Meses de trabajo culminaron con la apertura de un hotel que ni Nueva York ni ningún otro lugar en el mundo había visto antes: Morgans Hotel. Las diferencias eran palpables. En las apenas 114 habitaciones se respiraba una atmósfera más bien residencial, a diferencia de las enormes propiedades tradicionales, donde los huéspedes sentían que realmente estaban probando el glamuroso estilo de vida neoyorkino. Sin embargo, curiosamente, a nadie le interesaba pasar mucho tiempo en sus habitaciones, porque resultaba que el spot más hot de Manhattan estaba justo debajo de sus narices.
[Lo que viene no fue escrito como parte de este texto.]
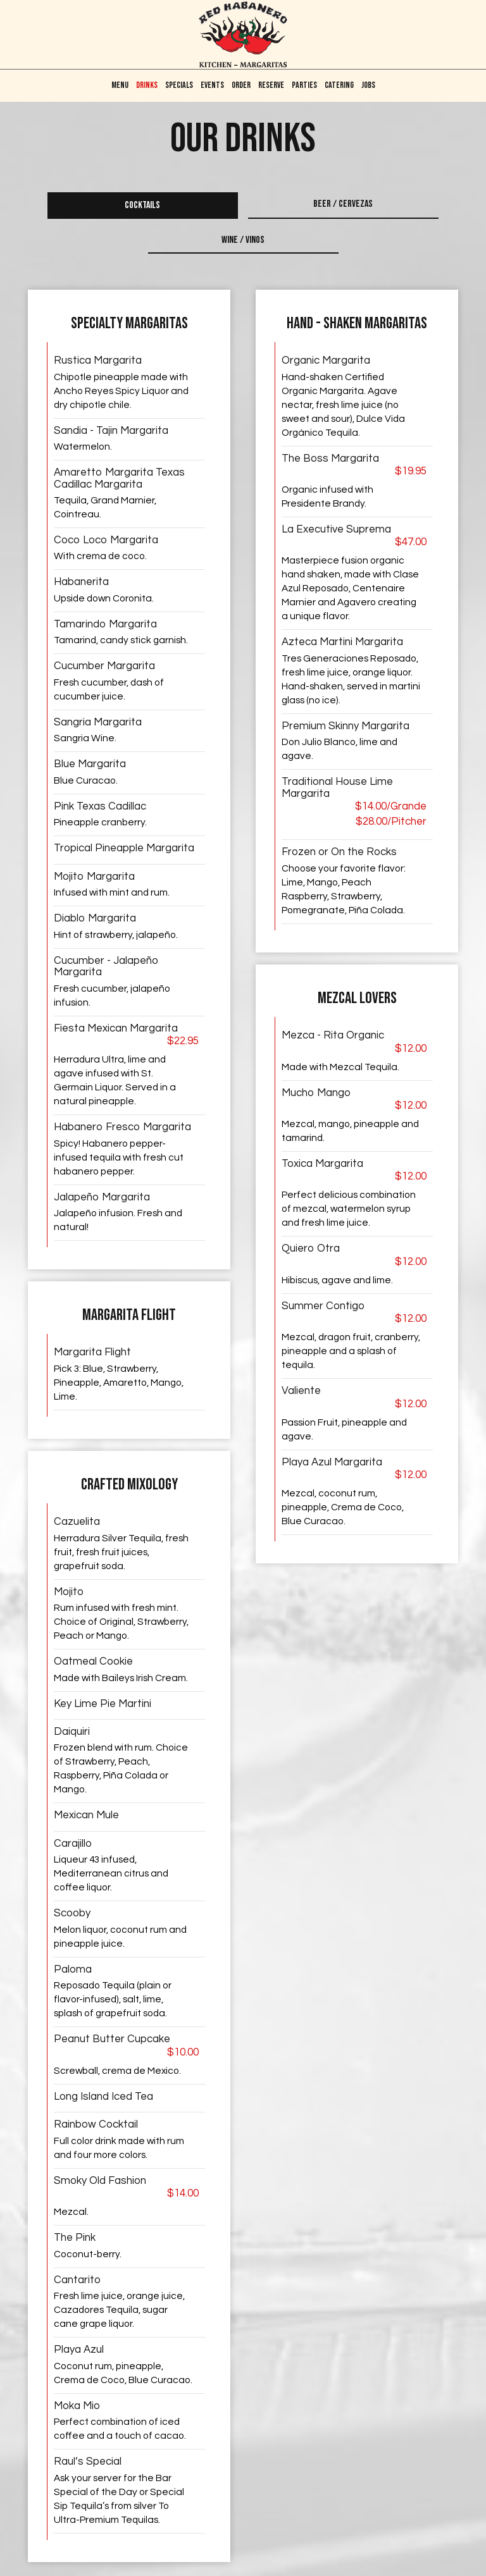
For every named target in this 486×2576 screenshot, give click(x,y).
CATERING (339, 85)
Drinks (147, 85)
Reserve (271, 85)
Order (241, 85)
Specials (179, 85)
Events (212, 85)
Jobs (368, 85)
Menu (119, 85)
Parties (304, 85)
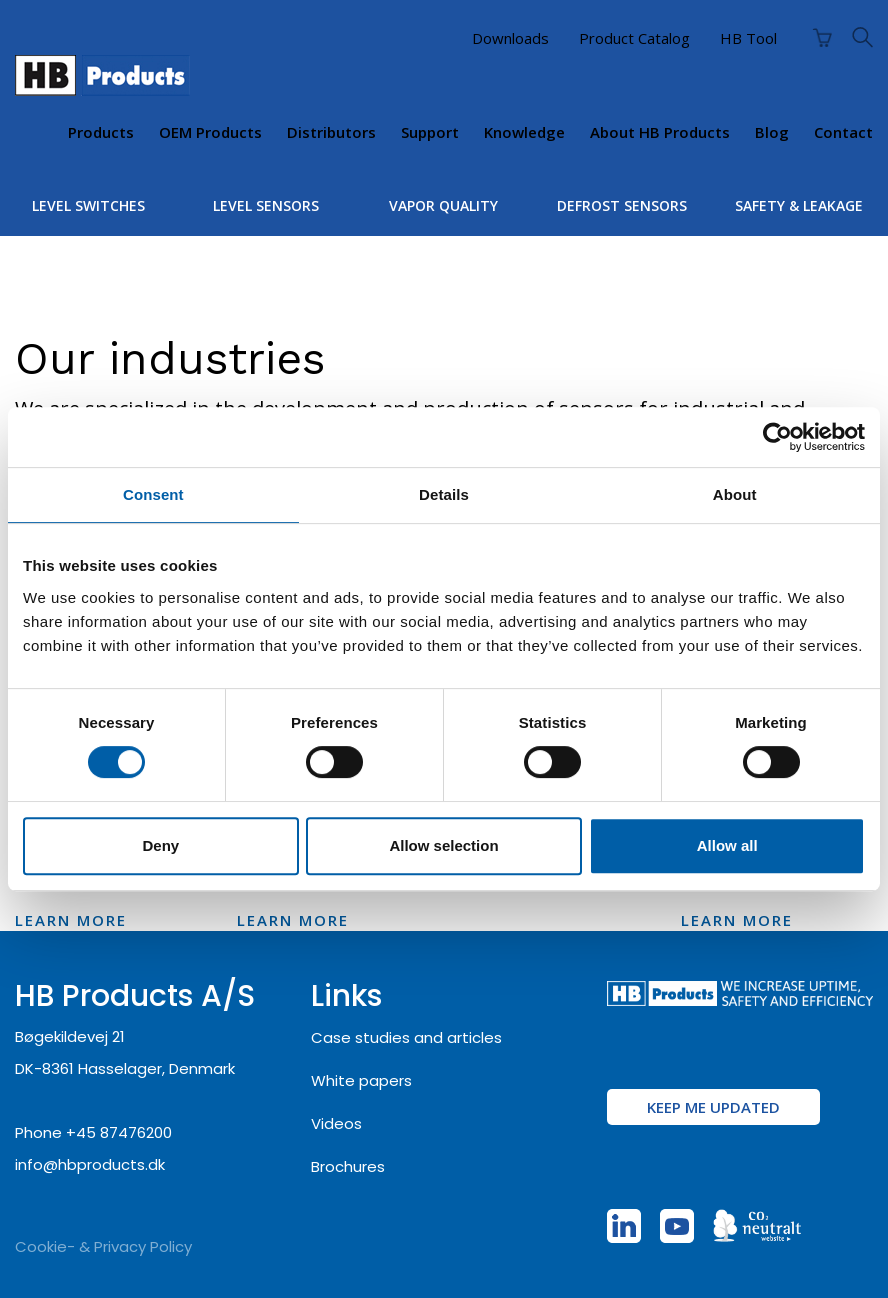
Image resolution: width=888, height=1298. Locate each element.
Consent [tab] (153, 494)
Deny (160, 845)
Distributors (331, 132)
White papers (361, 1080)
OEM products (210, 132)
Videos (336, 1123)
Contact (843, 132)
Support (430, 132)
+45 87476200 (119, 1132)
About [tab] (735, 494)
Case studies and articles (406, 1037)
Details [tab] (444, 494)
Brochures (348, 1166)
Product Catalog (634, 38)
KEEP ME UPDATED (713, 1107)
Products (101, 132)
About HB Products (660, 132)
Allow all (727, 845)
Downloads (510, 38)
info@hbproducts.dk (90, 1164)
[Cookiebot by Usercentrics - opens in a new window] (777, 437)
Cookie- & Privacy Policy (103, 1246)
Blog (772, 132)
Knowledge (524, 132)
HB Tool (748, 38)
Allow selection (443, 845)
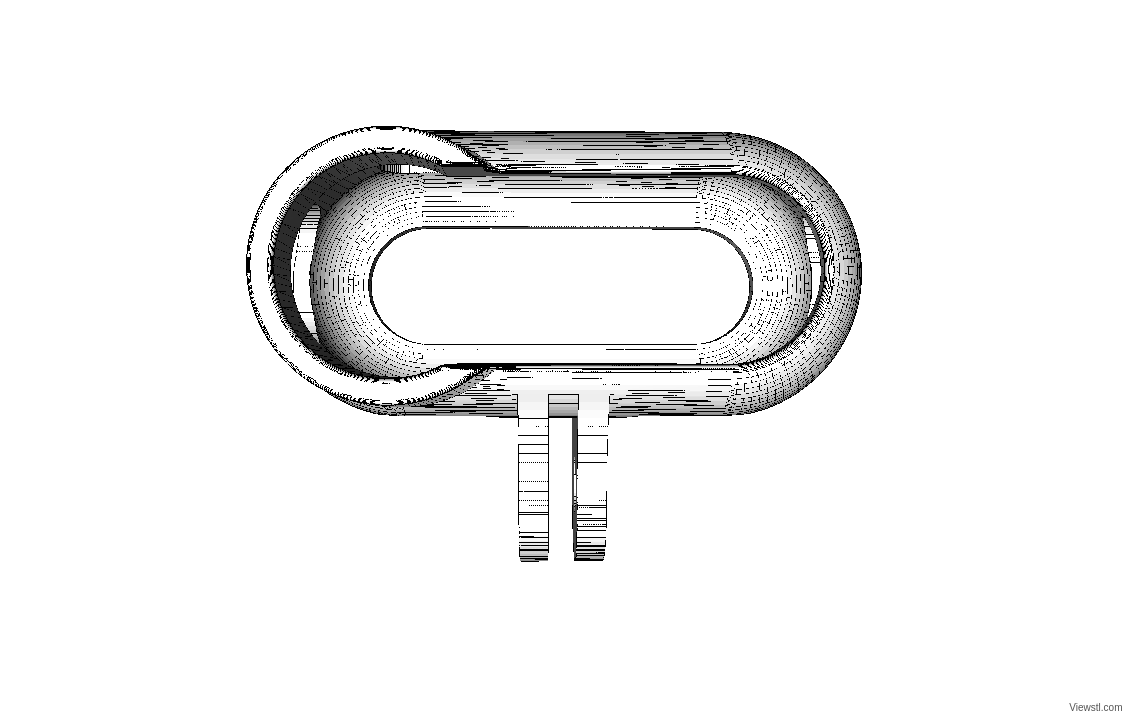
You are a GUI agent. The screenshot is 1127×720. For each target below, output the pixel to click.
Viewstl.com (1095, 707)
En el Morgans, Schrager y Rubell idearon el concepto de lobby socializing e invirtieron la mayor parte de sus recursos para que la recepción fuera la joya de la corona de aquella propiedad, a tal grado que no sólo atrajera a los huéspedes del hotel, sino a los propios vecinos del barrio y las más grandes personalidades de Nueva York. La interiorista francesa Andrée Putman puso un cuidado especial en el lobby del Morgans, el cual contrastaba con las habitaciones, más bien minimalistas, y pronto se convirtió en un punto neurálgico entre los creativos de la ciudad.
En los primeros meses después de la apertura, el Morgans Hotel alcanzó su máxima capacidad. Algunos viajeros sólo llegaban a Nueva York para conocer ese extraño hotel, donde todos los del staff parecían modelos, las paredes estaban llenas de arte contemporáneo y se podía vivir como un auténtico neoyorkino. Incluso algunos neoyorkinos empezaron a reservar habitaciones.
Cuando a Steve Rubell le preguntaron de qué iba todo aquello, respondió con una analogía muy simple: el Morgans Hotel era una boutique, mientras que los típicos hoteles de cadena, a los que entonces todo el mundo estaba acostumbrado, eran tiendas departamentales. Y así, sin quererlo, acuñó el término de hotel boutique.